The European Union (EU) has announced sanctions aimed at derailing Russia’s oil, banking, technology, and airline industries. The move would also target the Russian elite’s money in Europe, stripping diplomats and business-people of preferential access to the EU.
In response to Russia’s military attack on Ukraine, European Commission President Ursula von der Leyen on Thursday announced a package of sanctions with the stated goal of cutting “Russia’s access to the most important capital markets.”
“We are now targeting 70% of the Russian banking market, but also key state-owned companies, including the field of defense, and these sanctions will increase Russia’s borrowing costs, raise inflation, and gradually erode Russia’s industrial base,” von der Leyen declared on Thursday, revealing that the EU was “also targeting the Russian elite by curbing their deposits so that they cannot hide their money anymore in safe havens in Europe.”

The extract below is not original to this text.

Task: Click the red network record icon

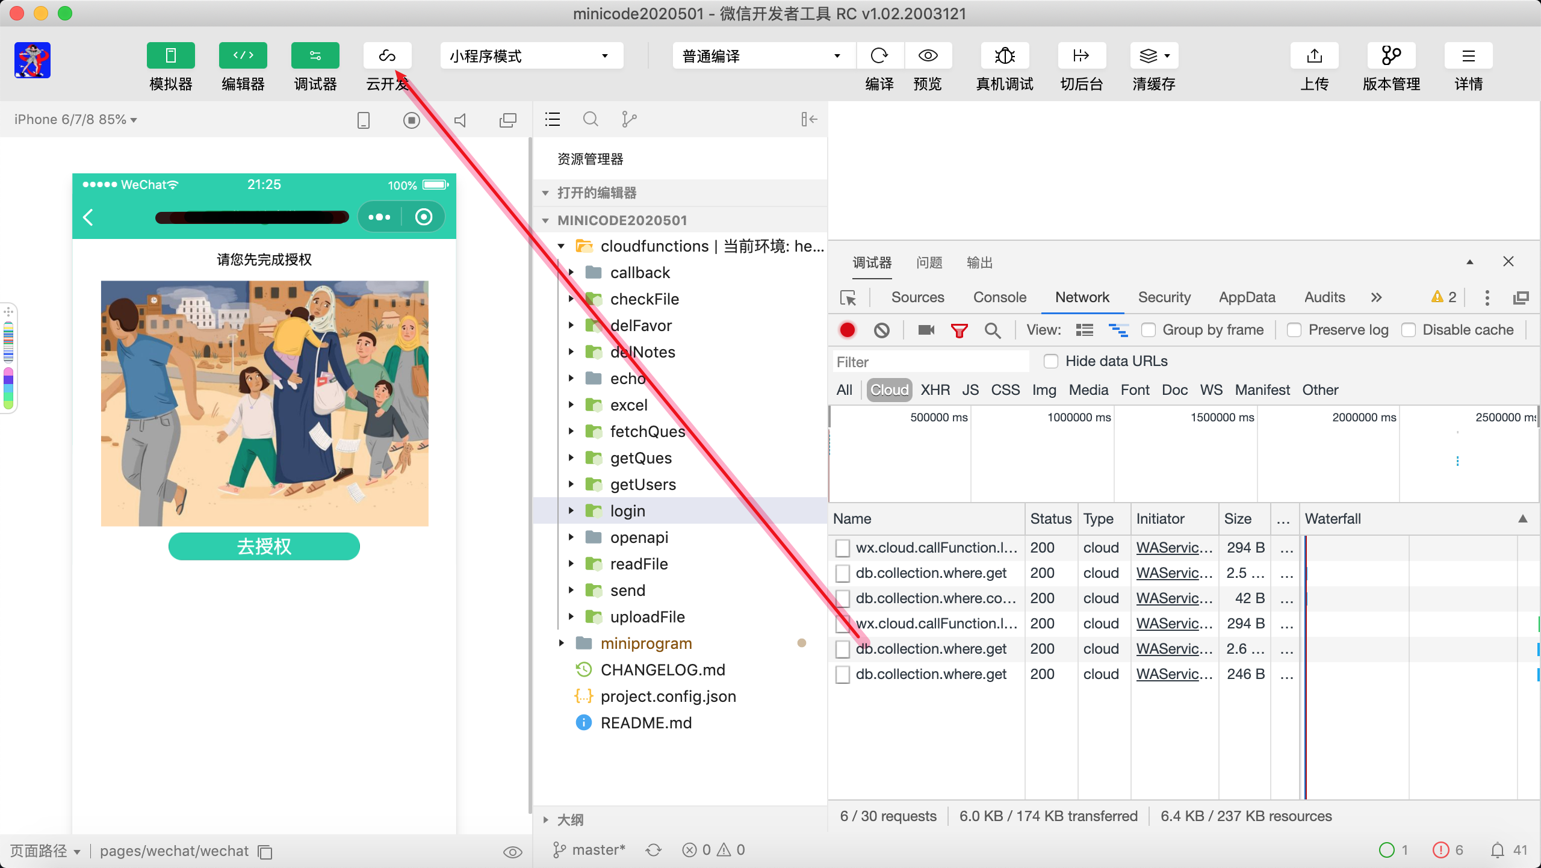Action: click(x=847, y=330)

The European Union will also work to make it “impossible for Russia to upgrade its oil refineries” and to “ban the sale of all aircraft spare parts and equipment to Russian airlines” in an effort to “degrade the key sector of Russia’s economy and the country’s connectivity,” von der Leyen revealed, noting that “three-quarters of Russia’s current commercial fleets were built in the European Union, the US, and Canada.”
Finally, the EU will limit Russia’s access to “crucial technology” and “important technologies it needs to build a prosperous future,” and will strip Russian diplomats and businessmen of their “privileged access to the European Union.”
On Thursday, von der Leyen condemned Russia’s “barbaric attack” on Ukraine and “the cynical arguments to justify it,” and accused Russian President Vladimir Putin of “bringing war back to Europe.”
“Russia's target is not only Donbass, the target is not only Ukraine, the target is the stability in Europe and the whole of the international peace order,” she claimed.
On Thursday, Putin launched a “special military operation” in the Donbass, which has since expanded to Ukrainian territory, saying it was needed to protect the people of the newly recognized Lugansk and Donetsk republics from “Ukrainian aggression.” The Russian leader claimed that the operation’s goal was to “demilitarize” and “denazify” Ukraine, while accusing the authorities in Kiev of subjecting the population of the Donbass to eight years of “genocide” following the US-backed coup in 2014, which brought down an elected government in Kiev.